Tuesday, January 06, 2009

Address Problem Credits Early, Says RMA

The industry must address problem loans quickly, but also continue lending to creditworthy customers. Shareholder value and regulatory response depend on it.

Philadelphia, Pa (February 26, 2001) - In recent letter to the membership of RMA--The Risk Management Association, RMA President and CEO Al Sanborn advised bankers to be attuned to increasing risks and problems, but also to continue lending to creditworthy customers. He also said it is important for the industry to work closely with its respective regulators.

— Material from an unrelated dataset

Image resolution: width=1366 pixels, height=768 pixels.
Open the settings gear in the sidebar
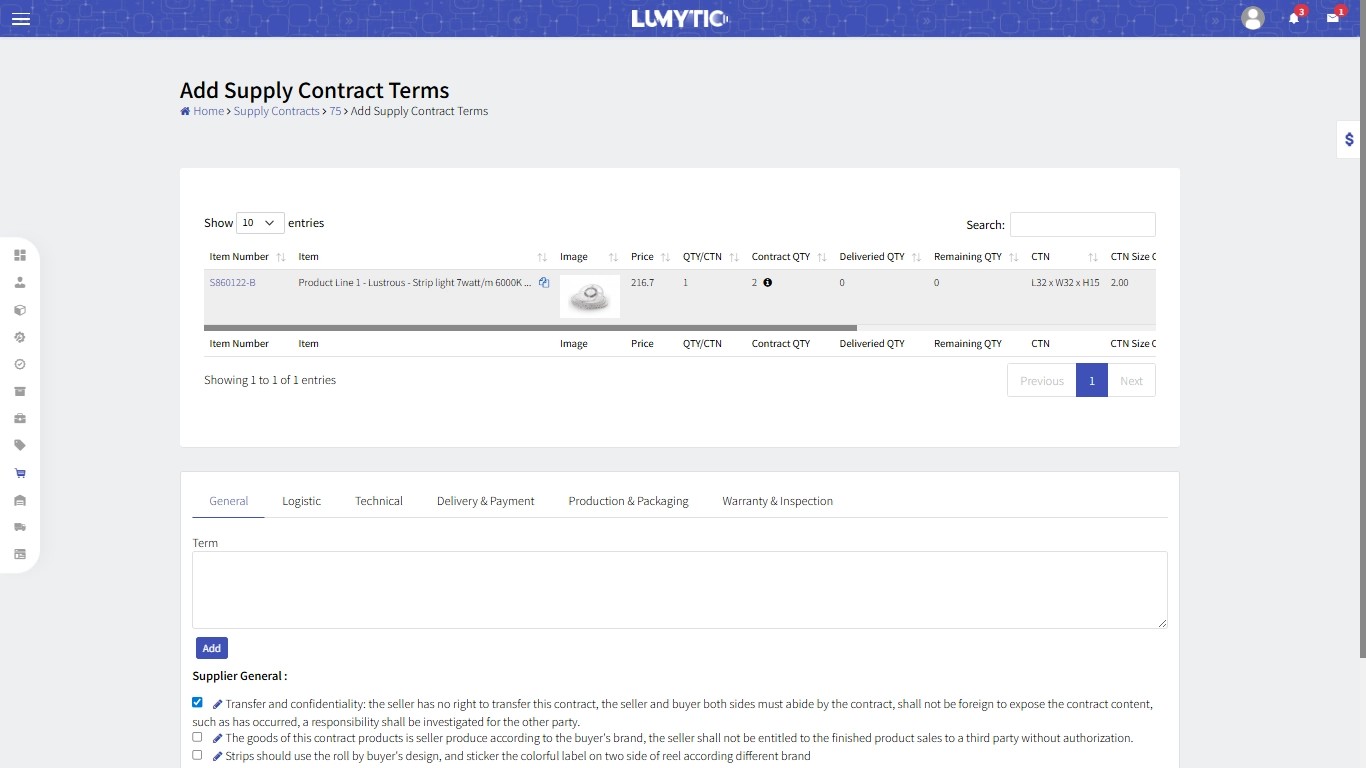pyautogui.click(x=19, y=337)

"Problem loans are clearly on the rise and will continue upward throughout this year," says Sanborn in the upcoming issue of the professional association's monthly publication, The RMA Journal. "As a result, the industry and its regulators face a delicate balancing act on the credit front. It is important to address problem credits early. But it is also important for your bank and the overall economy to continue financing good creditworthy customers."

In September, Sanborn warned that a cold winter and a sharp drop in the stock market could have a very negative impact on the economy. "As risk managers and bankers, we need to ensure that we are prepared to handle a more challenging environment," he told RMA members at the time.

Clearly, the higher energy costs and dips in the stock market have affected the economy and consumer confidence. A number of major companies are missing earnings targets, beginning restructuring programs, and showing signs of real trouble. Well known firms such as Bradlees, Montgomery Ward, LTV, Converse and Vlasic have declared bankruptcy. Defaults are also rising appreciably.

"The environment has changed markedly over the past six months," says Sanborn in the letter. "Moreover, the impact of the slowdown is perhaps more pronounced due to the exceptionally strong performance of the economy over the past few years. Many business plans were developed under the assumption that a strong economy could continue indefinitely." The new paradigm that economic cycles no longer existed, discussed 12 months ago, proved to be false.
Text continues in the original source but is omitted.